On Monotheism in D&D especially back in AD&D when there was a focus to have all the settings be united, it would be quite weird to have a monotheistic culture surrounded by pantheons of many gods in a world where you can readily interact with the divine. It could make sense in a place like Eberron or Ravenloft.

I think if you re-did Al Qadim you'd want to make it clearly it's own thing, rather than an adjunct setting of the FR, which is a slightly insulting position to be in for any setting! Make Zakhara an optional thing you could use the AQ rules for (which it kinda was but also kinda wasn't), rather than the default assumption, which should be a whole world a la Theros.

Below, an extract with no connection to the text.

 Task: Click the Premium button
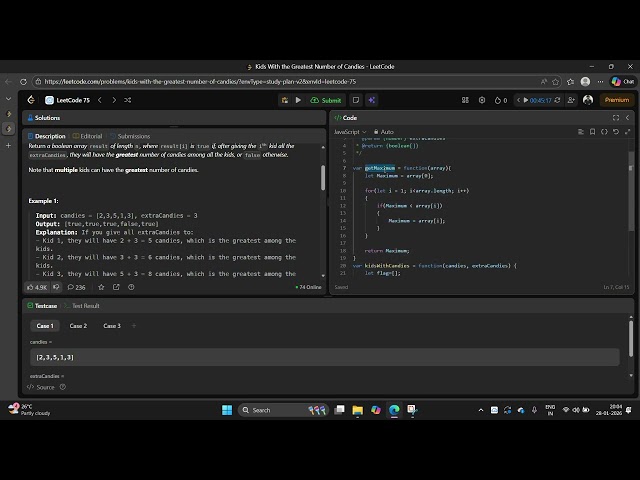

I'm not sure "asian mythology" is even really a thing any more. It was huge in, say, 1985 and through the 1990s, with first the whole ninja/samurai obsession, then the rise in popularity of HK cinema of all kinds (which was deeply influential on Hollywood action, and still is, eh, John Wick? No John Wick or the Matrix or what-have-you without John Woo), and the rise of anime, but at this point, there's no clear dividing line between "asian mythology" and Western mythology. I'm not sure there ever really was.
 

Azzy

ᚳᚣᚾᛖᚹᚢᛚᚠ
I think if you re-did Al Qadim you'd want to make it clearly it's own thing, rather than an adjunct setting of the FR, which is a slightly insulting position to be in for any setting! Make Zakhara an optional thing you could use the AQ rules for (which it kinda was but also kinda wasn't), rather than the default assumption, which should be a whole world a la Theros.

This could work as Zakhara was already so remote from Faerun. Heck, they could put in a side note that Zakhara could be easily placed in the FR if one wanted, but otherwise just make it its own setting.